Canadian writer Yann Martel, author of the Man Booker Prize-winning novel "Life of Pi" (Pascal Saez)

BOOKS

Human Acts by Han Kang; translated by Deborah Smith

After the astonishing success of The Vegetarian, a superbly unsettling novel about a wife’s transgressive rebellion against a stultifying marriage in Korea, Han Kang focuses this time on the violent suppression of the 1980 student uprising in Gwangju.

January, Portobello

The Good Liar by Nicholas Searle

One of 2016’s most intriguing debut novels from the editor and agent of John le Carré. Its protagonist is a conman living in a small English town and its author is writing under a pseudonym after spending a career in the “civil service”. It could all get very secret service.

January, Viking

Literary light: Canadian Yann Martel, whose Life of Pi won the Man Booker in 2002, will soon be joined in the shortlists by his American peers (AFP/Getty Images)

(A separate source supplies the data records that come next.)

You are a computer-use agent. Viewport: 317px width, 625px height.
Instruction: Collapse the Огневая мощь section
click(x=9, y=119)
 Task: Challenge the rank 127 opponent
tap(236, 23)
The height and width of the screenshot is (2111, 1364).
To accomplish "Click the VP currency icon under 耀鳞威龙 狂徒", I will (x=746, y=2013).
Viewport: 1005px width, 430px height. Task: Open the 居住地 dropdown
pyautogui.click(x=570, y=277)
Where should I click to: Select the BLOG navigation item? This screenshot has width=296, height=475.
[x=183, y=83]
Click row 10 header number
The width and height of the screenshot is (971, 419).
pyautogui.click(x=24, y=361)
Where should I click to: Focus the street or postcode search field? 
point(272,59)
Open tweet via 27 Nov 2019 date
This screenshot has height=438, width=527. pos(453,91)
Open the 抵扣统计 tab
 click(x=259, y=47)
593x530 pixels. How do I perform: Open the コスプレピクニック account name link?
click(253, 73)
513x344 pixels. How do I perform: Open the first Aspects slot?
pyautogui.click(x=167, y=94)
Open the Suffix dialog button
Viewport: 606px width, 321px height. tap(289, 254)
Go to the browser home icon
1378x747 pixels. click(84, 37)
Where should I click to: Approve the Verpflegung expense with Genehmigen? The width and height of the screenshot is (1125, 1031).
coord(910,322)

The High Mountains of Portugal by Yann Martel

A three-part novel from the Man Booker author of The Life of Pi, begins in Lisbon in 1904, and follows a young man in his search for treasure, jumping 35 years into a murder mystery and then another 50 to a Canadian senator and a chimpanzee…

February, Canongate

Quicksand: What it means to be a human being by Henning Mankell

The late crime writer of the Wallander mysteries reflects on art, life, jealousy, the Ice Age and more, in this collection of essays. Inspired by his cancer diagnosis in January 2014, it is billed as the closest thing to a memoir as we will get.

February, Harvill Secker

Some Rain Must Fall by Karl Ove Knausgaard

Will book number five in the My Struggle series live up to the cultish acclaim and frenzied popularity of books one to four? Probably. This one deals with the death of his father and his debut as a writer before everything disintegrates and he leaves Sweden. Expect beautifully written angst.

February, Harvill Secker

Karl Ove Knausgaard (David Sandison)

Mothering Sunday: A Romance by Graham Swift

The Man-Booker novelist brings us a novel about one day – Mothering Sunday, 1924. Beginning with a secret assignation between an orphan maid and a wealthy young man, weeks before his wedding, it is the story of a life, and the decades that unfold after that one day.

February, Scribner

Patrick Flanery was born in Omaha, Nebraska, has lived in Britain for 11 years, and has family and friends in South Africa (Justin Sutcliffe)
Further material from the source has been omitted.